About 93% of the sun was covered by the moon in the Edmond-OKC metro. (TROY ISBELL/THE VISTA)

The sun and moon briefly embraced on April 8, and millions watched. 

Temperatures dropped nearly 10 degrees as excitement filled the air on campus, and all across the United States. About 44 million people were in the path of totality. Another 600 million people around the world saw at least a partial eclipse. 

It was the first total solar eclipse over the U.S. since August 21, 2017, with both the 2017 and 2024 eclipses forming an ‘X’ over the states. 

Nine years later, the North Pole will be dimmed on March 30, 2033, during the next total solar eclipse. Only Russia and parts of northwestern Alaska will be able to see it. Totality will be visible in Nome and Utqiaġvik, Alaska. 

Over 20 years from now, August 22, 2044’s total solar eclipse will reach most of the western U.S., but totality is only predicted to shadow three states, including: Montana, North Dakota and perhaps the very northwest corner of South Dakota. It will be August 23 when most of the world will see the eclipse. Canada and Greenland are also going to experience total darkness, as the path of totality heads South into North America. 

American cities where the 2044 eclipse is visible: Dickinson and Williston, North Dakota and Great Falls, Montana. 

When looking at the sun, always wear proper viewing equipment with ISO-approved solar filters. 

Our sun is 400 times larger than the moon, while also being 400 times farther away. So, the moon can perfectly cover the sun and vice versa.
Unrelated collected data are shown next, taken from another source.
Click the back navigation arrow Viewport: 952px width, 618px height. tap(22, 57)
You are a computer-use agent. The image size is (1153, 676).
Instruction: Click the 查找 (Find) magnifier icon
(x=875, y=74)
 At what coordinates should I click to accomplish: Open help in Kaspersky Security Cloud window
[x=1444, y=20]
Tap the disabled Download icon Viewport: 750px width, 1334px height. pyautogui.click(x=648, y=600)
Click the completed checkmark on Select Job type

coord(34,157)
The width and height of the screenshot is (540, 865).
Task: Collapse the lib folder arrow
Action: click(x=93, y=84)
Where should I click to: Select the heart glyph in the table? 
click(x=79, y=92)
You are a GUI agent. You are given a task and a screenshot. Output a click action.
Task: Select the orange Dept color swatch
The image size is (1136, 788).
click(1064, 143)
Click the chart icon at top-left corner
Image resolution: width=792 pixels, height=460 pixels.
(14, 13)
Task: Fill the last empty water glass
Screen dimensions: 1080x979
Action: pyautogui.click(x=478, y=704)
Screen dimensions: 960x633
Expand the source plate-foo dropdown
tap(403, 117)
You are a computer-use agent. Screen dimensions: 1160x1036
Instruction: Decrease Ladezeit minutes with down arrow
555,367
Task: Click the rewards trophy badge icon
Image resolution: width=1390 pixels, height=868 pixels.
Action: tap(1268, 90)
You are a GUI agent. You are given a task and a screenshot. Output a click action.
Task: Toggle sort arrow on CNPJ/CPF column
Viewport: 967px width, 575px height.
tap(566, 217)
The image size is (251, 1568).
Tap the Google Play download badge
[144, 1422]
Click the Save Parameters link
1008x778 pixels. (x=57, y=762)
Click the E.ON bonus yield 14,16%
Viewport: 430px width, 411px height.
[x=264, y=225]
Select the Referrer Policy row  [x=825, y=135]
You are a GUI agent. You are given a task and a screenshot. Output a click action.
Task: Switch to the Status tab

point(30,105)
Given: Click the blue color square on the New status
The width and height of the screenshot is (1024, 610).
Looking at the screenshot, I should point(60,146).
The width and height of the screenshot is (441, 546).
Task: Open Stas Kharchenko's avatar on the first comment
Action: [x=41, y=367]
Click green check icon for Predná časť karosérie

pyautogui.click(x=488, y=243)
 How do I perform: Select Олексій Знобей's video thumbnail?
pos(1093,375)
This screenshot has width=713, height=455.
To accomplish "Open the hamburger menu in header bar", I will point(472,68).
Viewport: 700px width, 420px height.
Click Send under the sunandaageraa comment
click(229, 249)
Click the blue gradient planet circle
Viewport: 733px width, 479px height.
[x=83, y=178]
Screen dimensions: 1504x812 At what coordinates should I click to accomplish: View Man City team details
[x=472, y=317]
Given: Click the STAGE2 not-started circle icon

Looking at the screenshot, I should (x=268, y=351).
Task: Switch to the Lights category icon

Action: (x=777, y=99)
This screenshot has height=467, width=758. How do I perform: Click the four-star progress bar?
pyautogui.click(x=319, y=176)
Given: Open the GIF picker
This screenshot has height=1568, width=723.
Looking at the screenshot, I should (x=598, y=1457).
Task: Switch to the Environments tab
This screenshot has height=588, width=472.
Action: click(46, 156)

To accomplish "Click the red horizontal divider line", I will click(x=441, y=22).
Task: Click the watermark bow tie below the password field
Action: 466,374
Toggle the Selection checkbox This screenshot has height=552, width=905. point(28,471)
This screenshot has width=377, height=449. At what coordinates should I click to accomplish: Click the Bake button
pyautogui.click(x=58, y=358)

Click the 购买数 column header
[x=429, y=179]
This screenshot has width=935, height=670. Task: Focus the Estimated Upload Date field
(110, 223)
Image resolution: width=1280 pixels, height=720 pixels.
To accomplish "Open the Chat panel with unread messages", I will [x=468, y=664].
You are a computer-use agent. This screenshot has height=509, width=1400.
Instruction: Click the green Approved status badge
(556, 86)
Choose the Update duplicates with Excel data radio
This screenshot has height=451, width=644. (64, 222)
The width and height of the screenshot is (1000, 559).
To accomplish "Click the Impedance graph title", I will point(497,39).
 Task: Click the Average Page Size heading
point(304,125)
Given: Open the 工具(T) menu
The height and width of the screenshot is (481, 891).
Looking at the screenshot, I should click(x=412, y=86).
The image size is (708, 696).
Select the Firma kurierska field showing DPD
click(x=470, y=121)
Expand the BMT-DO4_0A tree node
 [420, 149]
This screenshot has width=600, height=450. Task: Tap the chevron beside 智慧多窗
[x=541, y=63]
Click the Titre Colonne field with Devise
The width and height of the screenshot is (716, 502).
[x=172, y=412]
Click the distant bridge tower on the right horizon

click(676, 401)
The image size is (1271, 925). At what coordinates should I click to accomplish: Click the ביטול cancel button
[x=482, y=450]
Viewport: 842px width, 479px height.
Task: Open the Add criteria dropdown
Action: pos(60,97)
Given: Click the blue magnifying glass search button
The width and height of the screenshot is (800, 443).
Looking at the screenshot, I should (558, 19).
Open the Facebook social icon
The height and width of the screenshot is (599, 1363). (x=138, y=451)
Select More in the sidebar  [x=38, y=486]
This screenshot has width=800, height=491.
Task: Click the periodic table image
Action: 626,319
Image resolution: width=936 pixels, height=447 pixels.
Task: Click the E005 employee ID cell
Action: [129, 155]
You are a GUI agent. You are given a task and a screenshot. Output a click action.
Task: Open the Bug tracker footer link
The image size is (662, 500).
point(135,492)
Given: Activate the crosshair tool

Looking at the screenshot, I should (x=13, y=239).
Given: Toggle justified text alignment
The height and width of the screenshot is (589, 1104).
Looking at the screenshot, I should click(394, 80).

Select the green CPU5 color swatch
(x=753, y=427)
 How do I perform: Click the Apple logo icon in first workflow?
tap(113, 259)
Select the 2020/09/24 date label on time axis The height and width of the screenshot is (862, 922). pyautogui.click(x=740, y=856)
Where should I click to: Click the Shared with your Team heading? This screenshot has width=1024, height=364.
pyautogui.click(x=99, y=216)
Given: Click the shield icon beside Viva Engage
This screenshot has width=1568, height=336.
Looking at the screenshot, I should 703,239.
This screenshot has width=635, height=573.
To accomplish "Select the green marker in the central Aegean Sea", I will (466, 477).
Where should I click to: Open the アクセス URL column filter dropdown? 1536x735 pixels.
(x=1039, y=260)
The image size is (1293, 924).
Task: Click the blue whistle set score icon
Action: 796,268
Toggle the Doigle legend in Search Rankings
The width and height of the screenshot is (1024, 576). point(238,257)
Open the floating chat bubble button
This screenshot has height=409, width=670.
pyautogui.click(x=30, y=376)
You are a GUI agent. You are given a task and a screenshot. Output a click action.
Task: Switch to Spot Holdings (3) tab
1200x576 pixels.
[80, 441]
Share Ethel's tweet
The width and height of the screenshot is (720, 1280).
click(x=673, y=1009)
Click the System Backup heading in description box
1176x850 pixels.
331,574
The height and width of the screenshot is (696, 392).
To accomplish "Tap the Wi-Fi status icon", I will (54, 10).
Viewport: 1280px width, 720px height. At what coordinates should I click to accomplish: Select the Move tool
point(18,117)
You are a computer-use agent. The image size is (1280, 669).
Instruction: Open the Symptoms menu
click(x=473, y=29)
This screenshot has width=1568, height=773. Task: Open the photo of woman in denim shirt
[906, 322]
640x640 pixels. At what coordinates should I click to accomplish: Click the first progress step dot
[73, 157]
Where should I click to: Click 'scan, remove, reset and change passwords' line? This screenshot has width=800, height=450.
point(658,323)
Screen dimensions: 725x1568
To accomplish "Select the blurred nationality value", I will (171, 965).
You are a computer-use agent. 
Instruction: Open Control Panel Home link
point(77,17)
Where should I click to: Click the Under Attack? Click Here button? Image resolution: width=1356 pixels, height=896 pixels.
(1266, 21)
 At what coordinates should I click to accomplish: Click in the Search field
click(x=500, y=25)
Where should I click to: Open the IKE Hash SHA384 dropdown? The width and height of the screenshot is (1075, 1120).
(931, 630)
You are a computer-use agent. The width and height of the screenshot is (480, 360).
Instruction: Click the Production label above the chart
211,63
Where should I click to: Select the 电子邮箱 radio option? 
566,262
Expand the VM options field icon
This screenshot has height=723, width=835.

A total solar eclipse occurs when the moon conceals the entirety of the sun’s face. 

Solar eclipses occur all over Earth about twice a year, according to the National Environmental Satellite, Data, and Information Service. 

A total lunar eclipse, on the other hand, occurs when the moon passes through Earth’s shadow because the sun is on the opposite side of Earth. A total lunar eclipse will dim the moon or turn it into a red, orange color. 

The next total lunar eclipse in the Americas will take place on March 14, 2025.